Les ministres des Affaires étrangères, Didier Reynders, et de l'Intérieur, Jan Jambon, ont retracé vendredi la ligne du temps de la présence du djihadiste présumé Ibrahim El Bakraoui en Turquie au regard des informations échangées entre les autorités turque et belges, et communiquée par l'ambassade à Ankara et les services de police. Ibrahim El Bakraoui, l'un des kamikazes de l'attentat de l'aéroport de Zaventem, a été arrêté le 11 juin 2015 à Gaziantep, ville du sud de la Turquie, située à 15 kilomètres de la frontière syrienne. Le 29 juin, l'officier de liaison est mis au parfum par la police nationale turque. Trois jours plus tard, le 29 juin, l'officier de liaison communique cette information à la Direction centrale de la lutte contre la criminalité grave et organisée (DJSOC) de la police fédérale et celle-ci renvoie des éléments du passé judiciaire de l'intéressé à l'officier de liaison. Elle demande à l'officier de liaison des informations complémentaires concernant l'arrestation d'Ibrahim El Bakraoui.

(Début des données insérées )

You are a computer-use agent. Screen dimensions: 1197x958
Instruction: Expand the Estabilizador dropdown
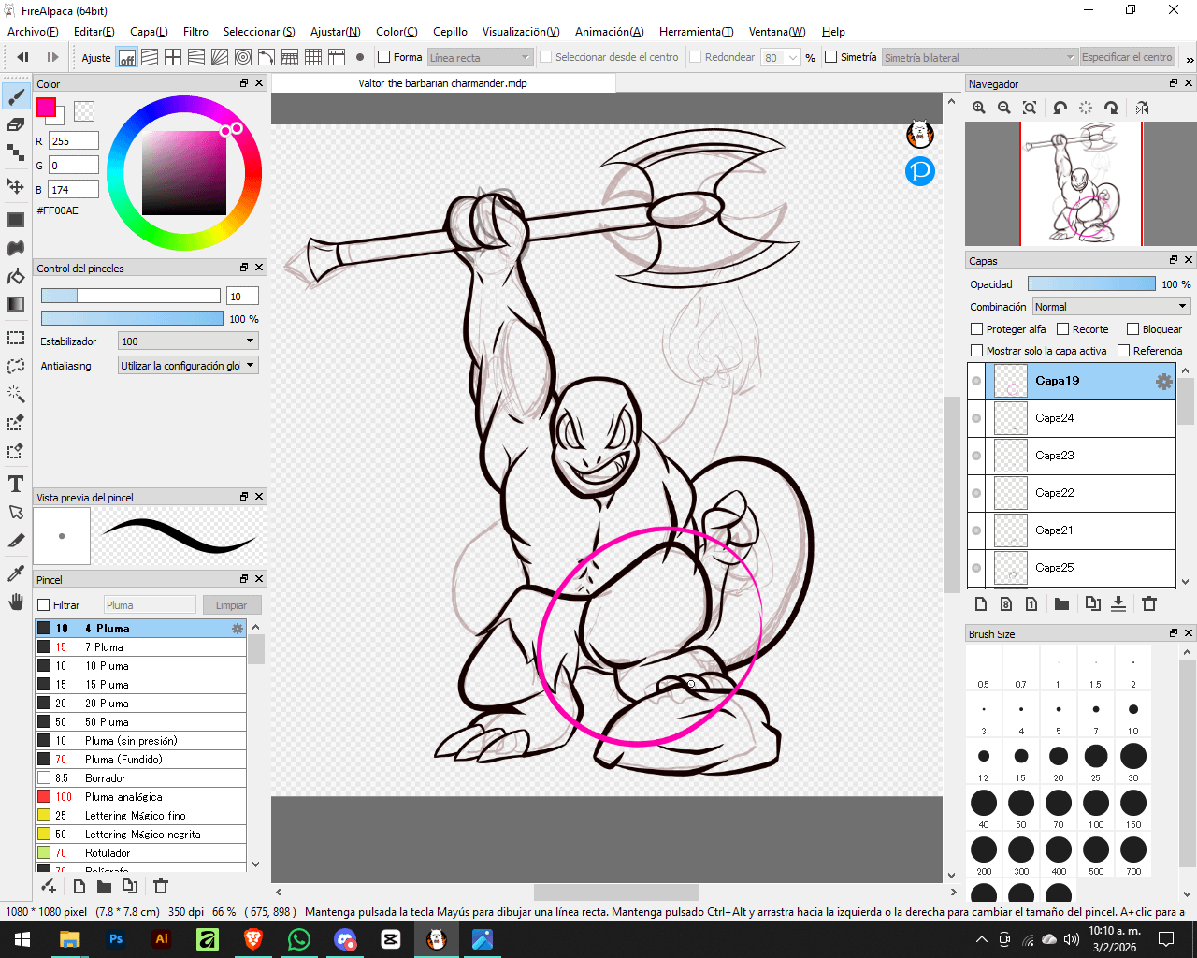pyautogui.click(x=187, y=341)
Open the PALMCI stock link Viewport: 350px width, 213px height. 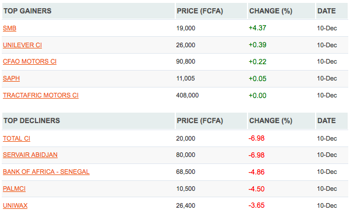tap(15, 189)
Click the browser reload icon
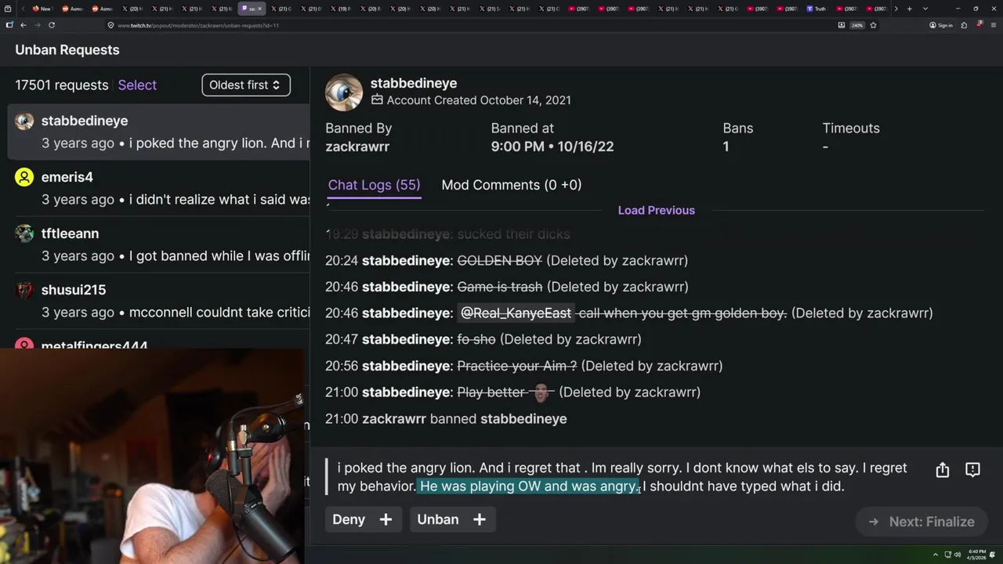Image resolution: width=1003 pixels, height=564 pixels. coord(52,25)
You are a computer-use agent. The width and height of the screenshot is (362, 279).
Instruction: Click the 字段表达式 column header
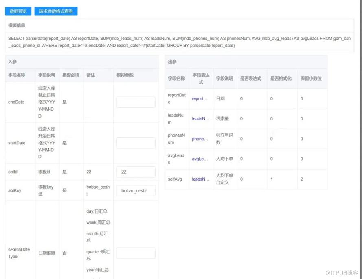pyautogui.click(x=201, y=78)
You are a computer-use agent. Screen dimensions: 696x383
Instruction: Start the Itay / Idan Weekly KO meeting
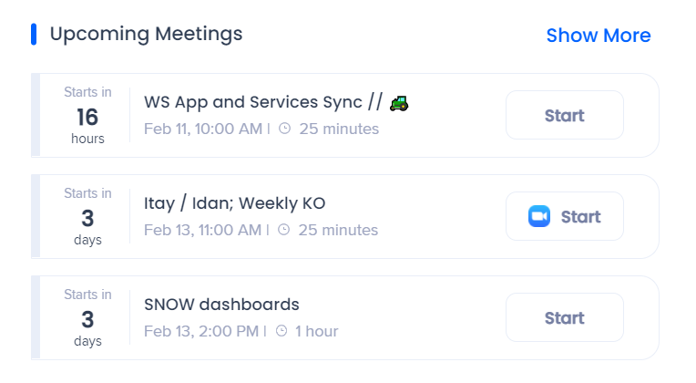click(564, 217)
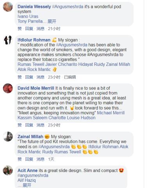Open Daniela Wessely's profile picture
The image size is (148, 188).
pyautogui.click(x=8, y=7)
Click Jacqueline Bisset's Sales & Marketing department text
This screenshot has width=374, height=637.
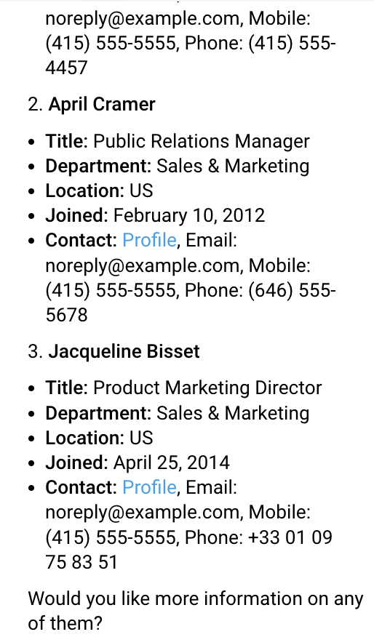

Le 14 juillet 2015, la Turquie envoie à 10h14 une note verbale à l'ambassade belge selon laquelle Ibrahim El Bakraoui sera expulsé à 10h40 pour les Pays-Bas. A 16h00, l'ambassade prévient l'officier de liaison. L'intitulé de la note ne permet pas de déduire le caractère urgent de son contenu. Elle ne contenait pas de motif et n'appelait à aucun action.

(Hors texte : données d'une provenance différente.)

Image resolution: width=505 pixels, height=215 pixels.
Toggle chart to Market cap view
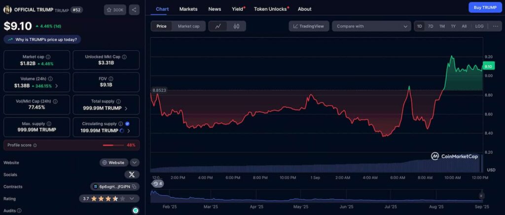189,26
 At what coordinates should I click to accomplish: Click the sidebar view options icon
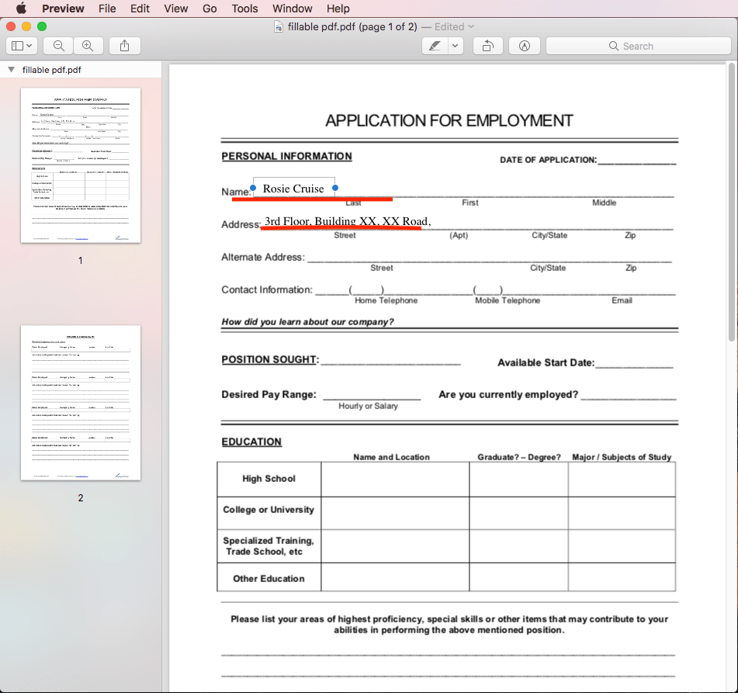(x=17, y=45)
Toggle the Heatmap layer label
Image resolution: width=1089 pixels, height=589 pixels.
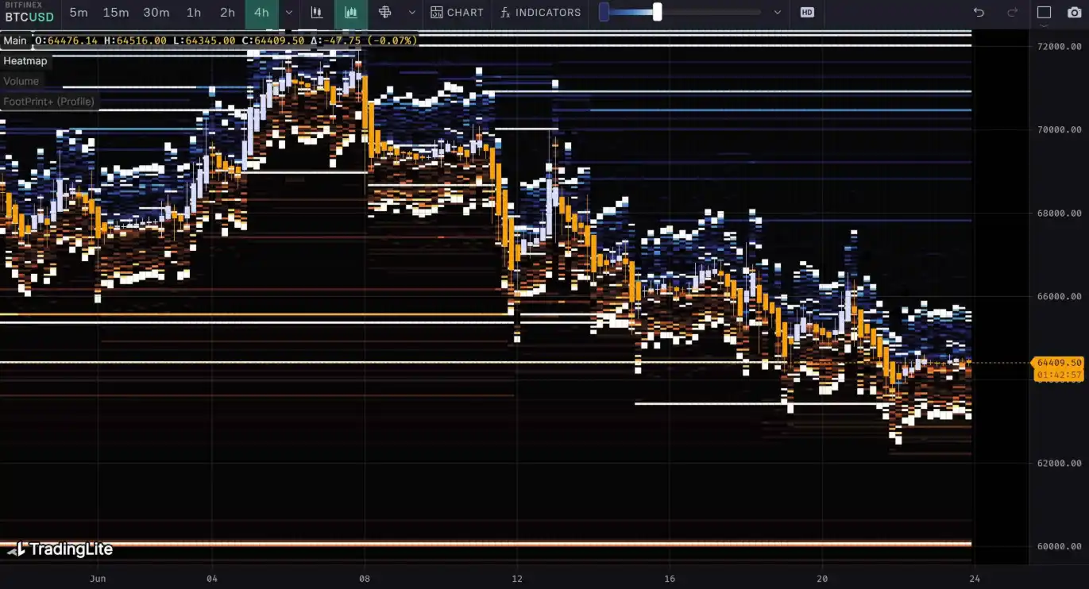click(25, 61)
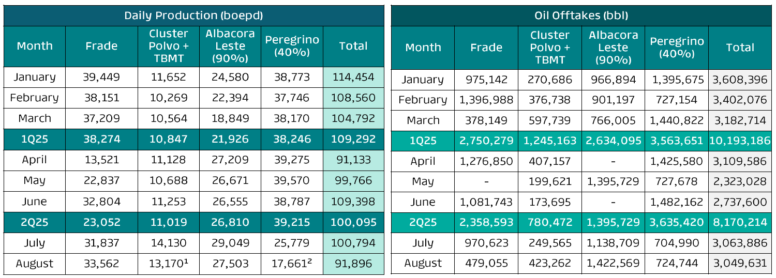776x278 pixels.
Task: Click the Total header in Daily Production table
Action: (354, 46)
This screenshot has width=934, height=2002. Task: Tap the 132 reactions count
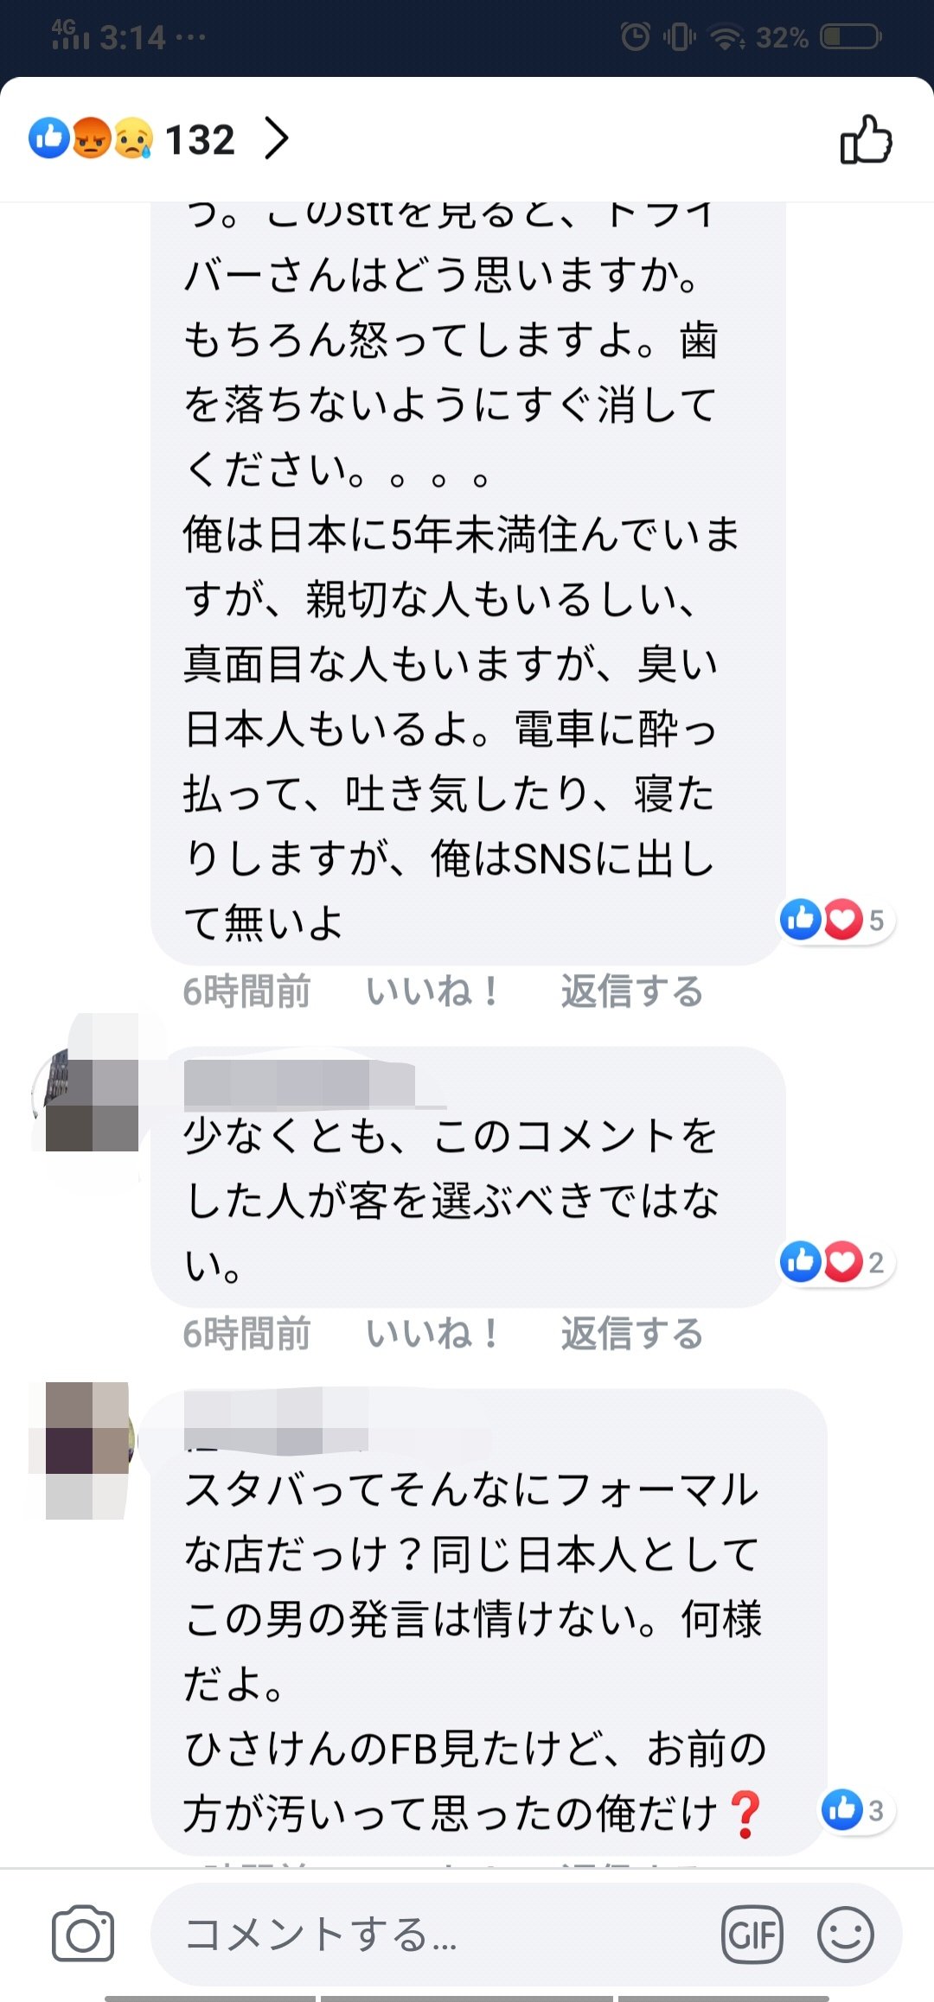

Le 15 juillet, l'officier de liaison apprend à une réunion avec la police turque qu'Ibrahim El Bakraoui a été arrêté pour terrorisme. L'officier de liaison est invité par la police turque à faire parvenir une demande écrite s'il souhaite plus de détails. L'assistante de l'officier de liaison communique à 10h38 à l'ambassade belge qu'Ibrahim El Bakraoui a été arrêté à Gaziantep. A 10h50, l'officier de liaison belge informe son homologue néerlandais.

Entre le 29 juin et le 20 juillet, il n'y a plus de communication entre l'officier de liaison et la DJSOC. Ce n'est que le 20 juillet à 10h28 que l'officier de liaison informe la DJSOC de ce que Ibrahim El Bakraoui a été arrêté pour terrorisme et qu'il a été refoulé vers les Pays-Bas sur un vol du 14 juillet. Il dit attendre des informations complémentaires de la Turquie. L'officier de liaison demande officiellement ces renseignements à 11h25 à la police turque par courriel.

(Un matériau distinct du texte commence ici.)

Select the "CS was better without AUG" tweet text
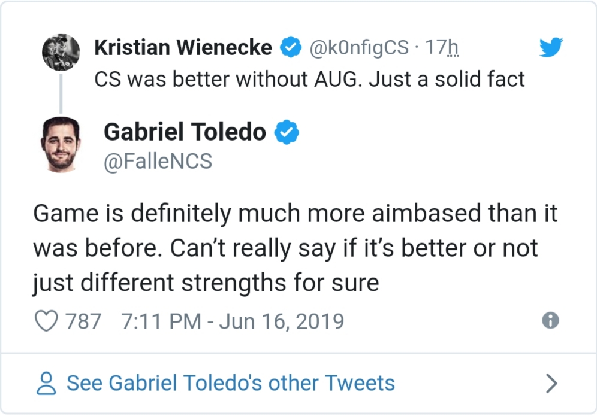The height and width of the screenshot is (416, 597). (309, 80)

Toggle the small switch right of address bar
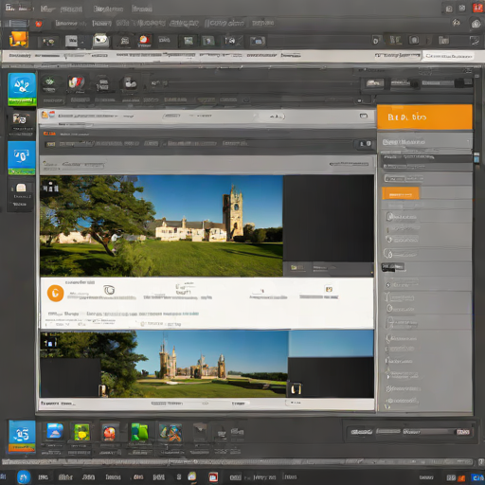365,144
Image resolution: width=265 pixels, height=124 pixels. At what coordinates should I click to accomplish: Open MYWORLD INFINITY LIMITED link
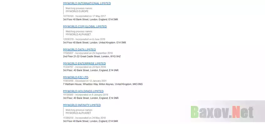click(x=82, y=105)
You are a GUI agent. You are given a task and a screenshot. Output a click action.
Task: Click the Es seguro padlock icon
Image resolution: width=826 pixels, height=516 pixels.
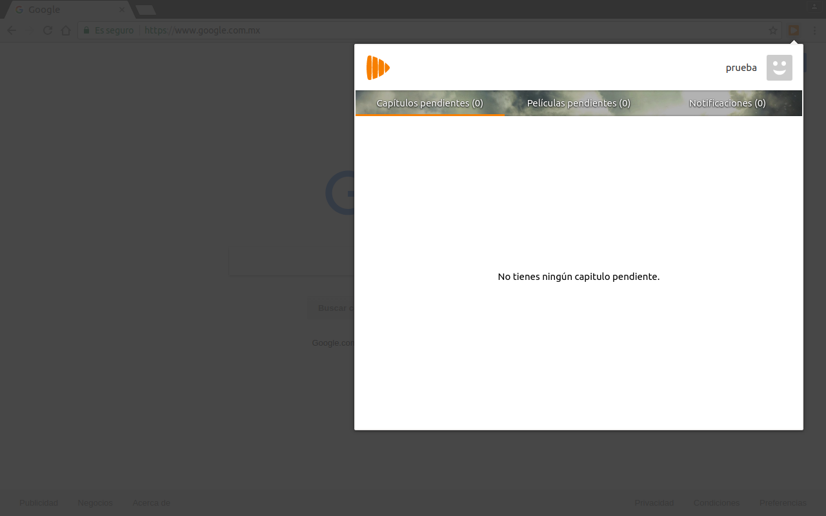pyautogui.click(x=86, y=30)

Il y aura ensuite encore quatre réunions entre l'officier de liaison et les autorités turques, les 28 juillet, 20 novembre, 8 décembre et 14 février mais le cas Ibrahim El Bakraoui n'y est plus évoqué.

Le 11 janvier 2016, six mois après le départ d'Ibrahim El Bakraoui, l'officier de liaison reçoit les renseignements demandés officiellement à la police turque. Il apparaît qu'Ibrahim El Bakraoui est suspecté d'avoir un lien avec un territoire en conflit.

Le ministre des Affaires étrangères, Didier Reynders, a invité à ce que les notes diplomatiques échangées le soient directement et non pas seulement via le portail des Affaires étrangères turques. Sur les six derniers cas, à cinq reprises la mise à disposition de l'information sur le portail s'est accompagnée d'un échange direct avec l'officier de liaison. A une reprise, cela n'a pas été le cas. Il s'agit de l'affaire Ibrahim El Bakraoui.

M. Reynders a également indiqué que l'ambassade belge n'avait "pas connaissance" d'un deuxième refoulement d'Ibrahim El Bakraoui en août 2015, information relayée par la presse turque.